Der Fachkräftemangel in der AV-Branche.
Der Winter wird nicht kommen.
Ist AV eine frühlingshafte Branche, hinter der sich eine herbstliche Belegschaft verbirgt? Ist die AV-Branche jung und alt zugleich, gefangen zwischen der Ungezwungenheit ihrer Jugend und der Verantwortung ihrer Reife?
Viele Mitbegründer des Geschäfts arbeiten nach wie vor in diesem Bereich. Denn obwohl sie bereit sind, die Zügel an andere weiterzugeben, haben sie Schwierigkeiten, würdige Nachfolger zu finden. Die Fachzeitschriften sprechen von einem Fachkräftemangel, und es gibt keinen klaren Konsens darüber, wie man ihn lösen könnte.

AUFGABEN =>
a. Erklären Sie in ein bis drei Sätzen, warum laut dem Text über den Fachkräftemangel in der AV-Branche viele Mitbegründer des Geschäfts noch immer in diesem Bereich arbeiten.
b. Geben Sie aus dem Text über den Fachkräftemangel in der AV-Branche den Abschnitt zwischen „Ist AV eine“ und „ihn lösen könnte.“ einschließlich wortgetreu wieder.
c. Führen Sie den Text über den Fachkräftemangel in der AV-Branche im Anschluss an seinen letzten Satz weiter.

AUSGELESENE DATEN =>
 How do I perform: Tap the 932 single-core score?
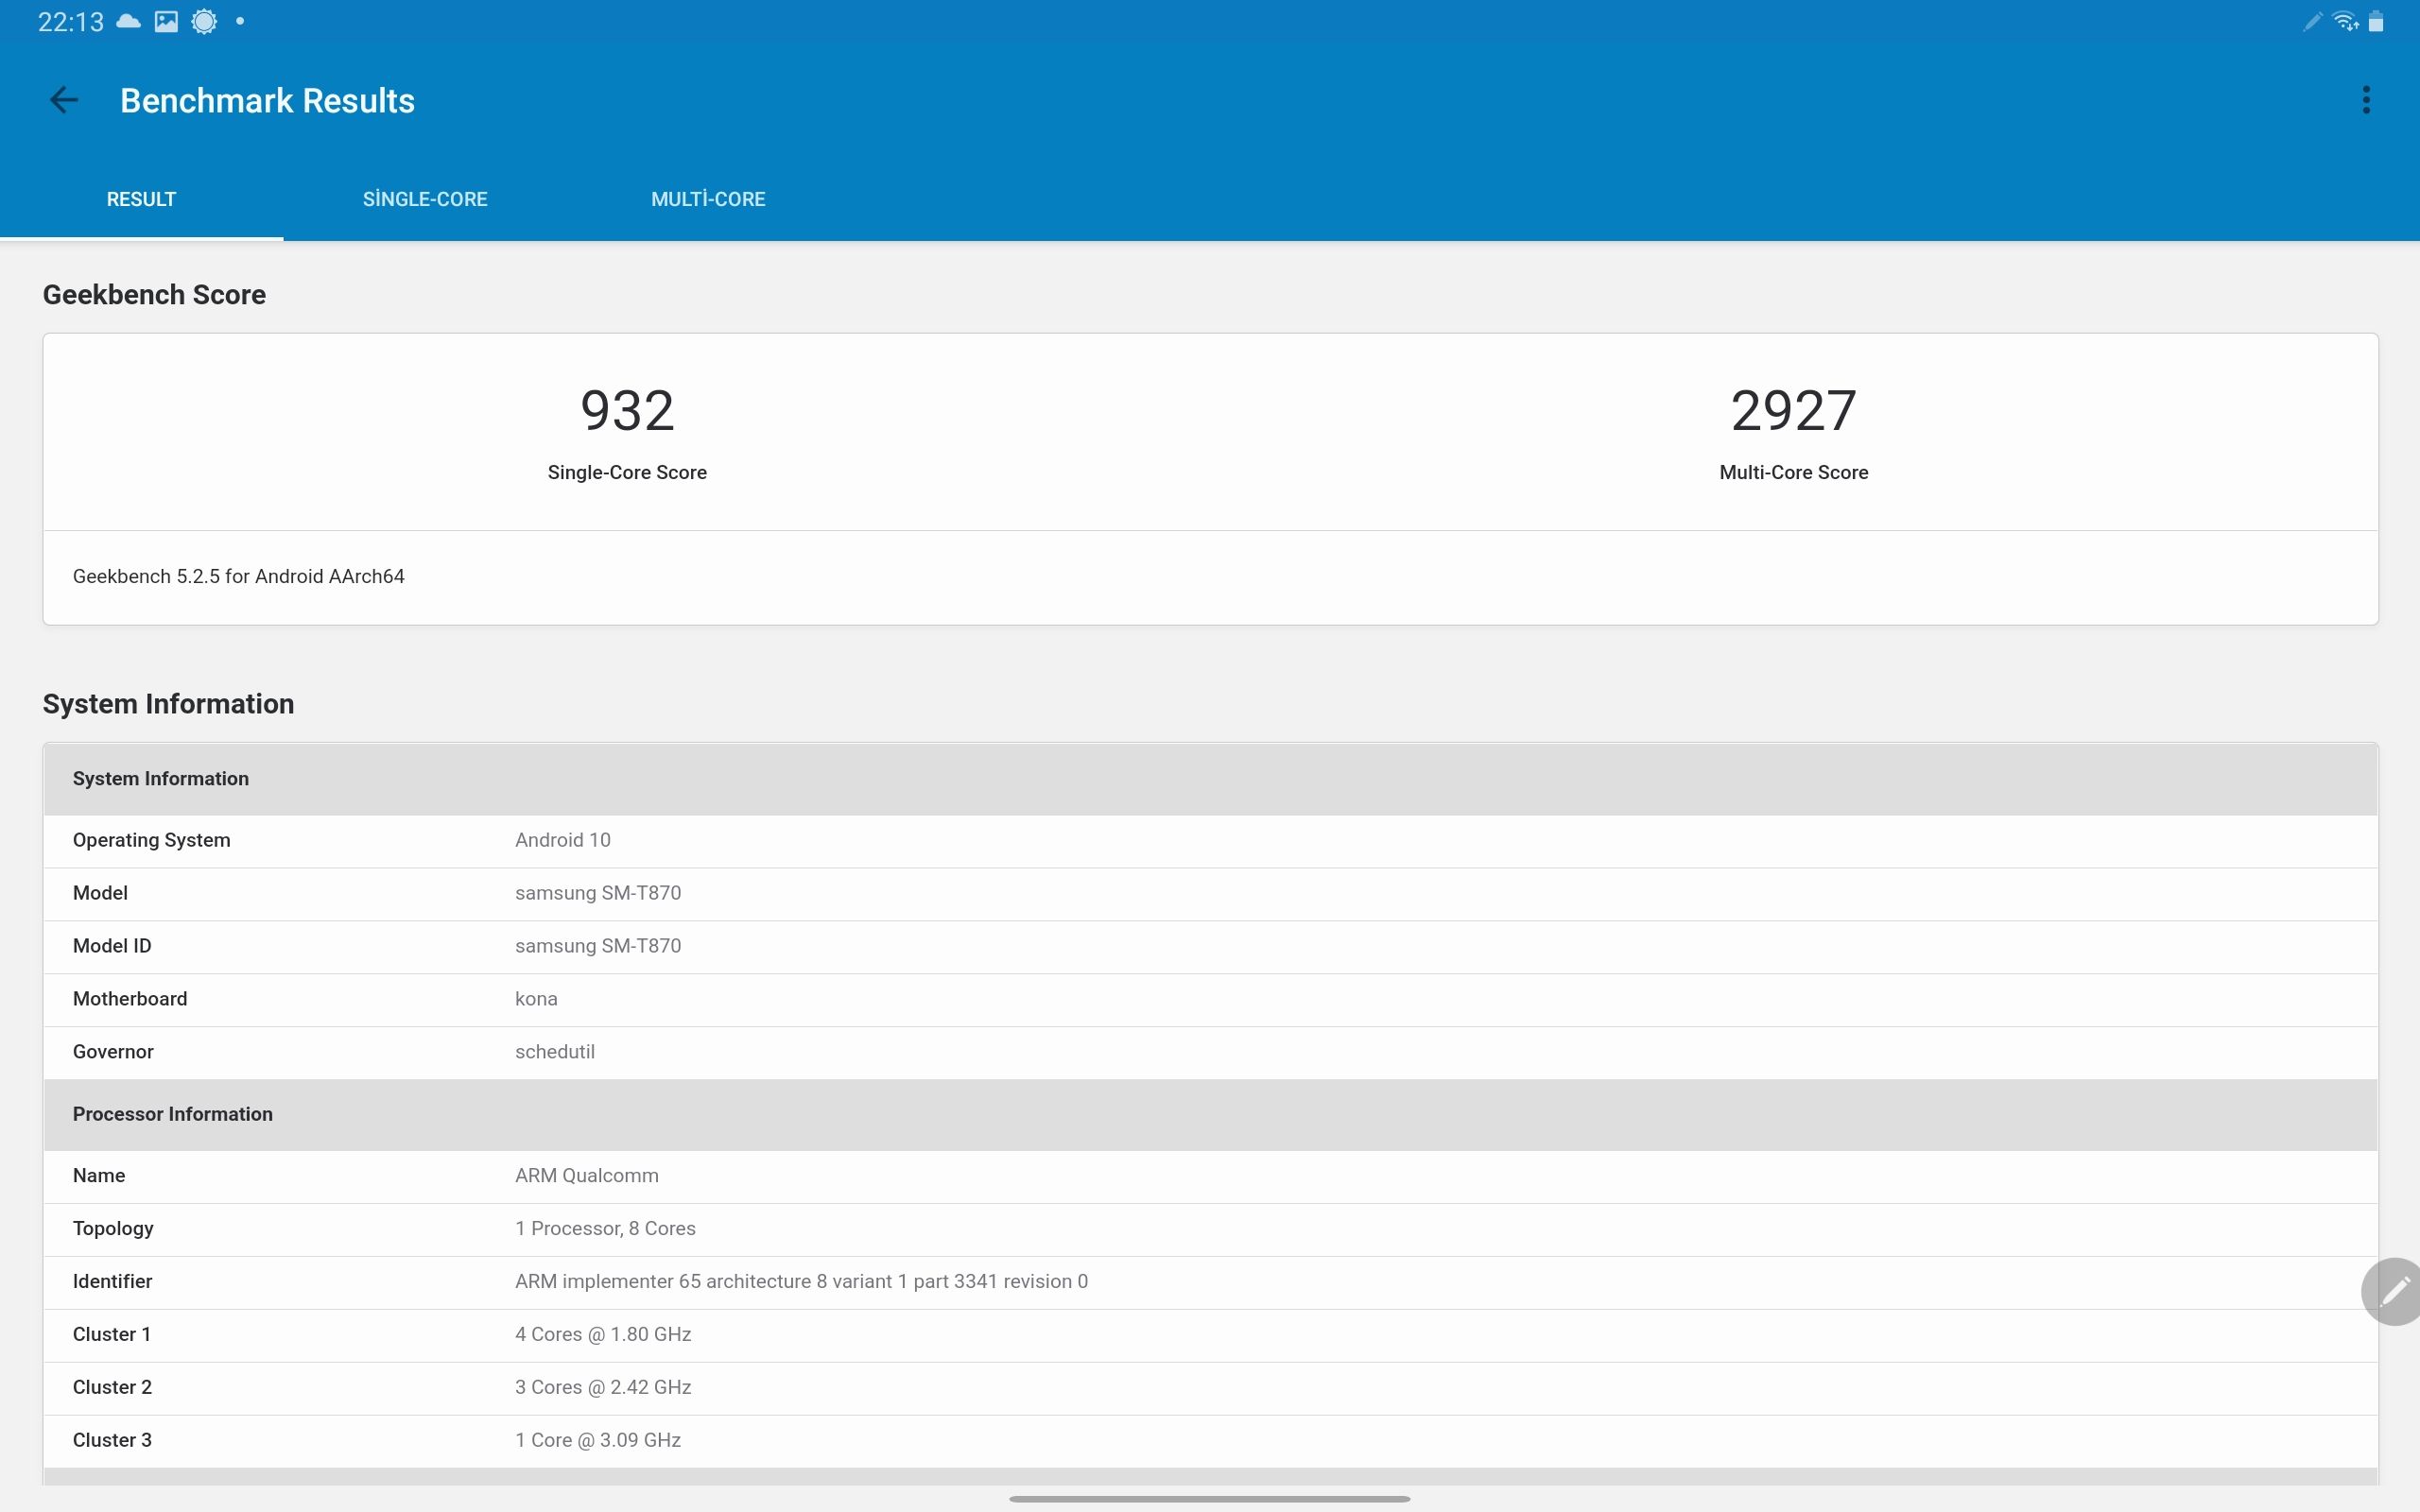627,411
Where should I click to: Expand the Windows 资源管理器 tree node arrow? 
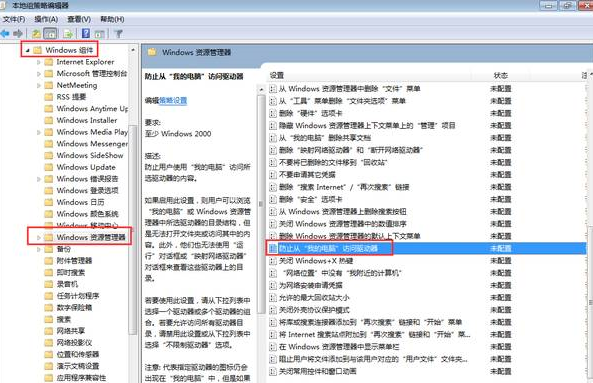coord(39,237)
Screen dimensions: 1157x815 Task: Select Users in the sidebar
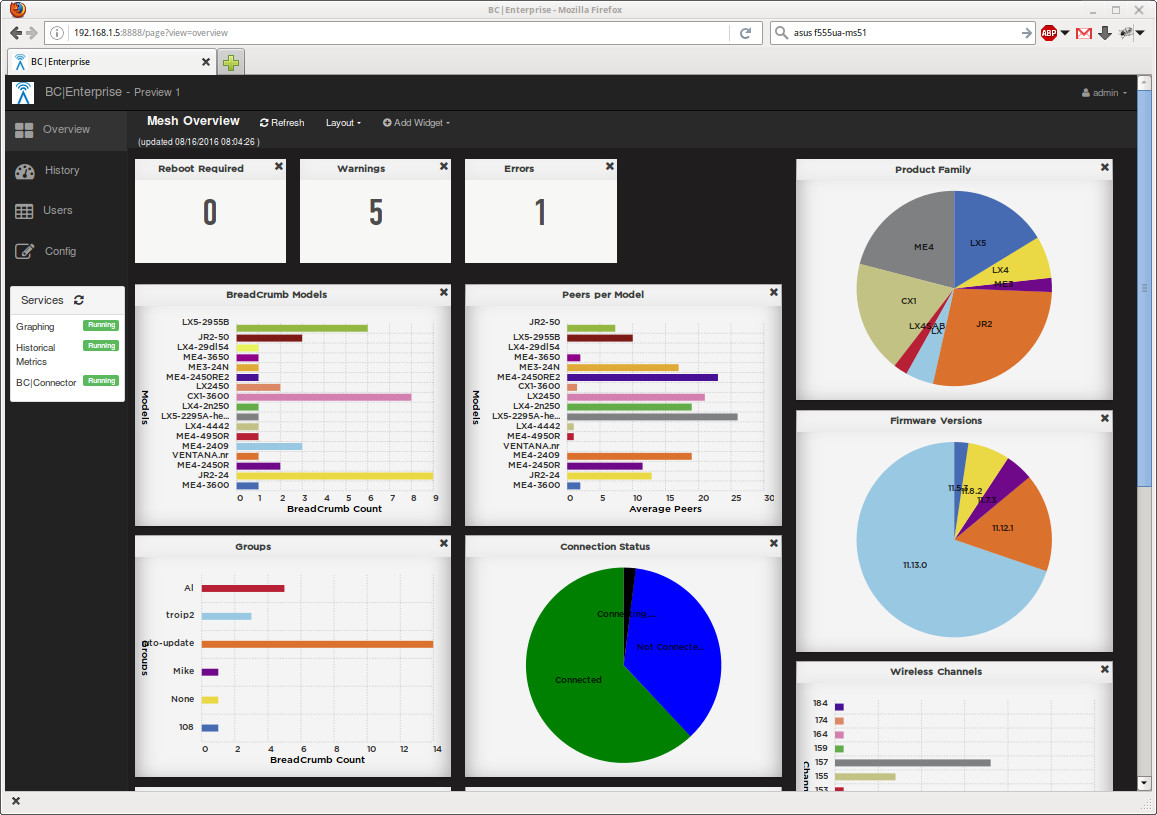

LÖSUNGEN =>
a. Die Mitbegründer wären zwar bereit, die Zügel an andere weiterzugeben. Sie haben aber Schwierigkeiten, würdige Nachfolger zu finden. Deshalb arbeiten viele von ihnen nach wie vor in diesem Bereich.

b.
Ist AV eine frühlingshafte Branche, hinter der sich eine herbstliche Belegschaft verbirgt? Ist die AV-Branche jung und alt zugleich, gefangen zwischen der Ungezwungenheit ihrer Jugend und der Verantwortung ihrer Reife?
Viele Mitbegründer des Geschäfts arbeiten nach wie vor in diesem Bereich. Denn obwohl sie bereit sind, die Zügel an andere weiterzugeben, haben sie Schwierigkeiten, würdige Nachfolger zu finden. Die Fachzeitschriften sprechen von einem Fachkräftemangel, und es gibt keinen klaren Konsens darüber, wie man ihn lösen könnte.

c.
AV ist noch immer eine junge Branche
Für diejenigen, die in der AV-Branche groß geworden sind, ist es einfach zu vergessen, wie jung dieses Geschäft eigentlich ist. Der Bereich, der sich zu Recht AV nennen kann, und nicht nur „Sprecherunterstützung“ oder „Büroeinrichtungen“, ist vielleicht, wenn es hoch kommt, 50 Jahre alt. Er konnte überleben, indem er dieselben Arbeitskräfte einsetzte, die ihn erfunden haben. Diese bewegten sich in einer in sich geschlossenen Welt, in der bekannte und vertraute Mitarbeiter zwischen Unternehmen hin- und herwechselten, während zahlreiche qualifizierte Freiberufler den Rückgang beim Nachwuchs auffingen.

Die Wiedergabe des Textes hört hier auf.